Tareas -
a: Responde estas preguntas a partir del fragmento sobre Luis Arráez:
(i) ¿Quién presentó la denuncia que dio origen al proceso sumarísimo contra Luis Arráez?
(ii) ¿Cuántas de las declaraciones de los testigos de cargo hicieron vecinos de Petrer?
(iii) ¿Qué autoridad alicantina confesaba desconocer en parte la actuación de Luis Arráez en Málaga?
b: Prosigue el fragmento sobre Luis Arráez a partir de su última oración.

Para entonces Luis Arráez estaba ya en busca y captura, pues su proceso sumarísimo se había incoado a finales de agosto, consecuencia de una denuncia puesta por uno de los principales empresarios del ramo de la piel de Petrer. Desde el final de la guerra y, ahora sí, con todo a favor, las autoridades de su última localidad de residencia no cesaron en su empeño de acabar con Luis Arráez, y durante los meses que permaneció escondido prepararon el conjunto de cargos de los que sería acusado. En ellos, la imagen que se daba de Luis Arráez mezclaba la responsabilidad política con la criminal, combinando la descripción de los cargos que ocupó con una malévola interpretación de su actuación e invenciones que todavía hacían más abyecta su figura, hasta el extremo de que la fiscalía de guerra lo calificó como “peligrosísimo por su monstruosidad reflejada en su actuación durante todo el periodo rojo”.
Un estudio de las declaraciones de los testigos de cargo sugiere que fueron aprendidas y recitadas de memoria, pues las dieciséis realizadas por vecinos de Petrer presentan un mismo campo semántico y estructura gramatical, coincidiendo incluso en sus unidades y giros léxicos, independientemente del estatus social, edad, sexo y formación cultural de los testigos. Un ejemplo de ello es la referencia a su actuación como Gobernador Civil de Málaga, lugar donde ninguno de los testigos había estado, lo que no les impidió asegurar que “durante su actuación se sucedieron infinidad de hechos delictivos, todos ellos amparados y patrocinados por él”. Sólo una autoridad alicantina, el alcalde de Elda, confesaba desconocer en parte su actuación en Málaga, lo que no le impidió, sin embargo, añadir: “mas consta que indujo, como buen gobernante rojo, a la comisión de asesinatos y toda clase de hechos delictivos”.

Filas proporcionadas -
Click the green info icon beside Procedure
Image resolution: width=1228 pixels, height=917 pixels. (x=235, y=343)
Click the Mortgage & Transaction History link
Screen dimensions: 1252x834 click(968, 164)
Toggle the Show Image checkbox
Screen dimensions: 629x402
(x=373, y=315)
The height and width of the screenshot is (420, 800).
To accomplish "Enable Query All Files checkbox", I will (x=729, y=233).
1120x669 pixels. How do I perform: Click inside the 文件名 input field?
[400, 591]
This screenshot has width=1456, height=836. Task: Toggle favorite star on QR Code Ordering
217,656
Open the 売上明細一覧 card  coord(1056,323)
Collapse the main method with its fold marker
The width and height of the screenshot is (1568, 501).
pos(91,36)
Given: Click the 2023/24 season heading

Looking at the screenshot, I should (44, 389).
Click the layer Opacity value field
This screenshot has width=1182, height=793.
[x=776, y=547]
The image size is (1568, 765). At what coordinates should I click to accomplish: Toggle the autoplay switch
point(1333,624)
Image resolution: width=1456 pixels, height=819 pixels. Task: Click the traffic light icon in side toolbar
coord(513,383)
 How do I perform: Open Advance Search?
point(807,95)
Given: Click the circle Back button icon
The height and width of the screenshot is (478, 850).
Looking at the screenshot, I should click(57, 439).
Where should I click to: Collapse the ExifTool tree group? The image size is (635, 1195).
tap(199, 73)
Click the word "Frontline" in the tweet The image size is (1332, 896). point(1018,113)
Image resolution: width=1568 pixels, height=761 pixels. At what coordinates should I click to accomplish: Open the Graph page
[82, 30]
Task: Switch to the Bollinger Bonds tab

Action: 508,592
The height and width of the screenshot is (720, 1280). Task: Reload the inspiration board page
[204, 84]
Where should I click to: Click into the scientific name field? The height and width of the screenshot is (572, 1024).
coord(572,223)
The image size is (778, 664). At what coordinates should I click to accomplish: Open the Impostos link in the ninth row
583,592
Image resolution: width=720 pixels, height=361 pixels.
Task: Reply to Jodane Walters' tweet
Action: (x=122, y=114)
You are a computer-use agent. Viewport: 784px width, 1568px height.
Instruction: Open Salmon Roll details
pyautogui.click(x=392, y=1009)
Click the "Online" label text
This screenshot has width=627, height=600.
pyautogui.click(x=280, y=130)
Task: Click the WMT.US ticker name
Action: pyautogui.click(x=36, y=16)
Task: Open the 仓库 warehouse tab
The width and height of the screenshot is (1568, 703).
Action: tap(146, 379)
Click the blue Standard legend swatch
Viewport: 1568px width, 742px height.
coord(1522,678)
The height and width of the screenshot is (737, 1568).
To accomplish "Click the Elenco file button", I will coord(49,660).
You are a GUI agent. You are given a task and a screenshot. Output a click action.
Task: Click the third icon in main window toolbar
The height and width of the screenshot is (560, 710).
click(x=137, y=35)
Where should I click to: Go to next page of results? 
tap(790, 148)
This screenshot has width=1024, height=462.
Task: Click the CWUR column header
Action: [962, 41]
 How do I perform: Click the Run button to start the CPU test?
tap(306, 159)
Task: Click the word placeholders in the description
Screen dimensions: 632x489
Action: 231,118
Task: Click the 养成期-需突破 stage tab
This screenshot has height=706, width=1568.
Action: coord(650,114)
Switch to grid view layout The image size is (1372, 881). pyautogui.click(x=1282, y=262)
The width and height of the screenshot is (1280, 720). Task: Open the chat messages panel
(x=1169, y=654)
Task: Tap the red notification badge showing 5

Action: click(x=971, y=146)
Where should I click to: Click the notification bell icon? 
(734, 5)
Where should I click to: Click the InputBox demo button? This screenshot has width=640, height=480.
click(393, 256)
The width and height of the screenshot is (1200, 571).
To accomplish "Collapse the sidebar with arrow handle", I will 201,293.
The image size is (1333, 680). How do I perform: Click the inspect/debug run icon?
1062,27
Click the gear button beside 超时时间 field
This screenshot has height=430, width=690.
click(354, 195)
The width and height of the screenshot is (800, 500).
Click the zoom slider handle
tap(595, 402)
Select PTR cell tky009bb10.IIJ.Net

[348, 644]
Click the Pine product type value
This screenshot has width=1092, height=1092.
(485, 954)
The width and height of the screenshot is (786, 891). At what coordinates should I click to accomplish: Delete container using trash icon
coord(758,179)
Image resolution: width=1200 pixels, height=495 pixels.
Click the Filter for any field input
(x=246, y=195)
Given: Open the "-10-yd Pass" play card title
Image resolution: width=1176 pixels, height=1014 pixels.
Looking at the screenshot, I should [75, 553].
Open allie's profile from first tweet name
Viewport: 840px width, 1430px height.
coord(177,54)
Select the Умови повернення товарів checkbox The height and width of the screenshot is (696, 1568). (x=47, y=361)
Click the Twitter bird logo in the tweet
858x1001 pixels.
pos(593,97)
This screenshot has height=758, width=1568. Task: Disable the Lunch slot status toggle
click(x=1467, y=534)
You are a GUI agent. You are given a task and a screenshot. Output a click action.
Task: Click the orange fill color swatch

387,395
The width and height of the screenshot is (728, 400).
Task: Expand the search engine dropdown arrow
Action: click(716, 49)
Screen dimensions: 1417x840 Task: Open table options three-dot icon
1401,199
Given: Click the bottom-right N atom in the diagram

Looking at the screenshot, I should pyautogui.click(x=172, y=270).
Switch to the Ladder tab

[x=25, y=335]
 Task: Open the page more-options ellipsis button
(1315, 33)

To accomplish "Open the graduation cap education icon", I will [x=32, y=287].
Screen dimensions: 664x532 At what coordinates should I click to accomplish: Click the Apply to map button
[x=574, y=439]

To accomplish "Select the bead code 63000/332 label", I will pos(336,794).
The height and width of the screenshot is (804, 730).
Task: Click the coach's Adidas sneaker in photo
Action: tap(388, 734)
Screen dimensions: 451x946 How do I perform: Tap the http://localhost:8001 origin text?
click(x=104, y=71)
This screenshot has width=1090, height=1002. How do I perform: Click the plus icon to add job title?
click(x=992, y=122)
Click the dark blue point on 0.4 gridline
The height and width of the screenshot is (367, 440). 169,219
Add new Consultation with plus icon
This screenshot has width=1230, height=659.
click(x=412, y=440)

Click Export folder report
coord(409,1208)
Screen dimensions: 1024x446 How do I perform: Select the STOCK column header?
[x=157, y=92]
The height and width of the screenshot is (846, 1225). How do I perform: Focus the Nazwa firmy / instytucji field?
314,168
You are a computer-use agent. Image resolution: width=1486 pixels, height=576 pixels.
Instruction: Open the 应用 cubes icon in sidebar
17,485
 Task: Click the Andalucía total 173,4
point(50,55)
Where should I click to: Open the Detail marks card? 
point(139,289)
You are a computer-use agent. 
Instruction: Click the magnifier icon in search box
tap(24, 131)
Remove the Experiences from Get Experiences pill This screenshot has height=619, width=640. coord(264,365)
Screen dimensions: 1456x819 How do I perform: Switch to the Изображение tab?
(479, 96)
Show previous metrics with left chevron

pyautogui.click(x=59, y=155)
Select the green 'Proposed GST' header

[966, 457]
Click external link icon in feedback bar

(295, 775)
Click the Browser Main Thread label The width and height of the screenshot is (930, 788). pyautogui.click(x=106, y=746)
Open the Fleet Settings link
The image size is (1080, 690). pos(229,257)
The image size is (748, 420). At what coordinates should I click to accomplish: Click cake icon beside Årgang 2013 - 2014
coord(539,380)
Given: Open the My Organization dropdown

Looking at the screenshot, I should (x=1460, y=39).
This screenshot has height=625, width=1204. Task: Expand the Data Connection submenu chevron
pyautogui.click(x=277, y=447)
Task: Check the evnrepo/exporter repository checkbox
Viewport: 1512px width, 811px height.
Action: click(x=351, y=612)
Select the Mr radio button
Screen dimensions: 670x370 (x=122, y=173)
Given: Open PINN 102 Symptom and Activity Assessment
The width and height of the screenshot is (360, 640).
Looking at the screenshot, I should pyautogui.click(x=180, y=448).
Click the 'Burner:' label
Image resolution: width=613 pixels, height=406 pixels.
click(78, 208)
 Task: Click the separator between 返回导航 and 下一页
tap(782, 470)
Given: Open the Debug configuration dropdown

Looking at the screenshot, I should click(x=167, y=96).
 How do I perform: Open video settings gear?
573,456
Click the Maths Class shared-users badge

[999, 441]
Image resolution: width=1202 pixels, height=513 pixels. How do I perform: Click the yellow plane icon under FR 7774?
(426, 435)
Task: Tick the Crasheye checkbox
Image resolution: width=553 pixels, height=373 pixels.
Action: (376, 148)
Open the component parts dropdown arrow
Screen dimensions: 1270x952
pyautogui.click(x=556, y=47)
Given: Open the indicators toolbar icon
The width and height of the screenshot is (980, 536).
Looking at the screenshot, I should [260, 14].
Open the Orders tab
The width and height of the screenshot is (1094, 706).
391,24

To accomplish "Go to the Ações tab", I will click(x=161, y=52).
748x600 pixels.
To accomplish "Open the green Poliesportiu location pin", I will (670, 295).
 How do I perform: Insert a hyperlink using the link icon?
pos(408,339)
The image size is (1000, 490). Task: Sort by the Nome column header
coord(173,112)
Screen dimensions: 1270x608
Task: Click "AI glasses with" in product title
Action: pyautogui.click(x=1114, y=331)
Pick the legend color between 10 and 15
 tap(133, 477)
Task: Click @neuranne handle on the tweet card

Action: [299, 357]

Respuestas -
a:
(i) Uno de los principales empresarios del ramo de la piel de Petrer.
(ii) Dieciséis.
(iii) El alcalde de Elda.

b:
La mayoría de las acusaciones –imprecisas y sin ningún tipo de prueba que las respaldara- estuvieron acompañadas, además, de descalificaciones hacia su persona, a la que consideraban: “de condiciones muy depravadas”, “de muy baja condición moral”, “de muy malos sentimientos”, “siempre dispuesta a realizar el mal”, “de aviesa intención”, o “de refinada maldad”. Además, se adaptaban a la relación que cada testigo de cargo o informante tenía con los hechos violentos sufridos en la localidad durante la guerra civil, como es el caso del cura párroco, quien en su informe para el Tribunal de Responsabilidades Políticas, además de considerarlo “el principal culpable de los muertos habidos en esta villa por Dios y por la Patria”, aseguraba que “dirigió la quema de la Iglesia y demás objetos pertenecientes a ella, siendo su domicilio depósito de los gases inflamables que emplearon”.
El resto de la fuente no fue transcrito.